### [Entries]
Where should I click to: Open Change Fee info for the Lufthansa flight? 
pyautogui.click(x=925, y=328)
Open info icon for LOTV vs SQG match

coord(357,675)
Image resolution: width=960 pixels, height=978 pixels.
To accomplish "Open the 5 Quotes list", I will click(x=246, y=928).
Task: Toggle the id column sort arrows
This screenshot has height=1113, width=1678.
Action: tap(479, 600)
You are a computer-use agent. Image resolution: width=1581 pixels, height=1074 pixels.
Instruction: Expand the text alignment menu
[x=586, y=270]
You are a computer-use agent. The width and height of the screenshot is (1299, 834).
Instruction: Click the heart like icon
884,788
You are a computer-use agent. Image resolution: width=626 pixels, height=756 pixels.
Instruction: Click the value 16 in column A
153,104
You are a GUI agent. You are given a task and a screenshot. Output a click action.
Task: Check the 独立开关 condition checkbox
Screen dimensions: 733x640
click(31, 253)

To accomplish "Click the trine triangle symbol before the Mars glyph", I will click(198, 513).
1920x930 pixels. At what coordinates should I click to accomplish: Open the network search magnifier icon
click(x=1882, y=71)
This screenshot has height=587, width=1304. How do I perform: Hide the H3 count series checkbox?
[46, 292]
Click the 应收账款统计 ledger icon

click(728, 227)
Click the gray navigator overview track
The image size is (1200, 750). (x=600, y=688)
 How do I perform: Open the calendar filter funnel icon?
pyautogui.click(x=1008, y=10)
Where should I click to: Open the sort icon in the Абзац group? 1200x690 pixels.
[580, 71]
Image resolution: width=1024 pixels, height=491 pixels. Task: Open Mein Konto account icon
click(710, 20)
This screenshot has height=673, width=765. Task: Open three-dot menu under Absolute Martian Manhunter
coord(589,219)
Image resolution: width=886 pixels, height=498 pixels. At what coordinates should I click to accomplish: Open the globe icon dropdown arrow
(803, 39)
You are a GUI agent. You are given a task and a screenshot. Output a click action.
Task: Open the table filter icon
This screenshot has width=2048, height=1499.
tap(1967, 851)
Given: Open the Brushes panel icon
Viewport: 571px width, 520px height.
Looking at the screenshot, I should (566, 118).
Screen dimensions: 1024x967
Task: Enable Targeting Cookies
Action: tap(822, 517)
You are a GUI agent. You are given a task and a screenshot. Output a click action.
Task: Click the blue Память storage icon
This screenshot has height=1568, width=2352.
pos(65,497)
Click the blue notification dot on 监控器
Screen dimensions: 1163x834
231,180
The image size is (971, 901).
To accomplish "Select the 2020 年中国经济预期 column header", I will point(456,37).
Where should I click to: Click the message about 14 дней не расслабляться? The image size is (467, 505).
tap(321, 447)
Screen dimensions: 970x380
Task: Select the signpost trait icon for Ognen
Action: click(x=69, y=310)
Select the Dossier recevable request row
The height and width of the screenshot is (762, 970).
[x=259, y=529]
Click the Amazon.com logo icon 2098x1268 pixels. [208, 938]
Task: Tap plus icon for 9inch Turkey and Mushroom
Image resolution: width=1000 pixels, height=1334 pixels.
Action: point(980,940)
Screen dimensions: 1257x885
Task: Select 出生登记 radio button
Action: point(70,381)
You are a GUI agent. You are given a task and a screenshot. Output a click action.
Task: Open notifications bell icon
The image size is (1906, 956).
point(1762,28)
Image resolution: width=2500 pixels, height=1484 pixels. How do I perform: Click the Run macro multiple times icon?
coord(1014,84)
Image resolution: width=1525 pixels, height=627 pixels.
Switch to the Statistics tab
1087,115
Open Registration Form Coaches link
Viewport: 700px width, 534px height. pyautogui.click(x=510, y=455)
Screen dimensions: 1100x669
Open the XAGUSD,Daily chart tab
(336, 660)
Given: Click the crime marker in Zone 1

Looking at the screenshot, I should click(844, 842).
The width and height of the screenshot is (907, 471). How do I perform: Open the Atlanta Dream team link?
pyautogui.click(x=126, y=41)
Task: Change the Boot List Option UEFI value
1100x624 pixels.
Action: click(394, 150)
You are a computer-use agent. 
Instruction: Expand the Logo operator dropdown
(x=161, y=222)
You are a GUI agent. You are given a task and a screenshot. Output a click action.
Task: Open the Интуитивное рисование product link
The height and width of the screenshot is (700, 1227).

### [To be done]
Print the material from the line with "Image resolution: width=960" to the line with "click(31, 253)", reproducing every line verbatim.

### [Solution]
Image resolution: width=960 pixels, height=978 pixels.
To accomplish "Open the 5 Quotes list", I will click(x=246, y=928).
Task: Toggle the id column sort arrows
This screenshot has height=1113, width=1678.
Action: tap(479, 600)
You are a computer-use agent. Image resolution: width=1581 pixels, height=1074 pixels.
Instruction: Expand the text alignment menu
[x=586, y=270]
You are a computer-use agent. The width and height of the screenshot is (1299, 834).
Instruction: Click the heart like icon
884,788
You are a computer-use agent. Image resolution: width=626 pixels, height=756 pixels.
Instruction: Click the value 16 in column A
153,104
You are a GUI agent. You are given a task and a screenshot. Output a click action.
Task: Check the 独立开关 condition checkbox
Screen dimensions: 733x640
click(31, 253)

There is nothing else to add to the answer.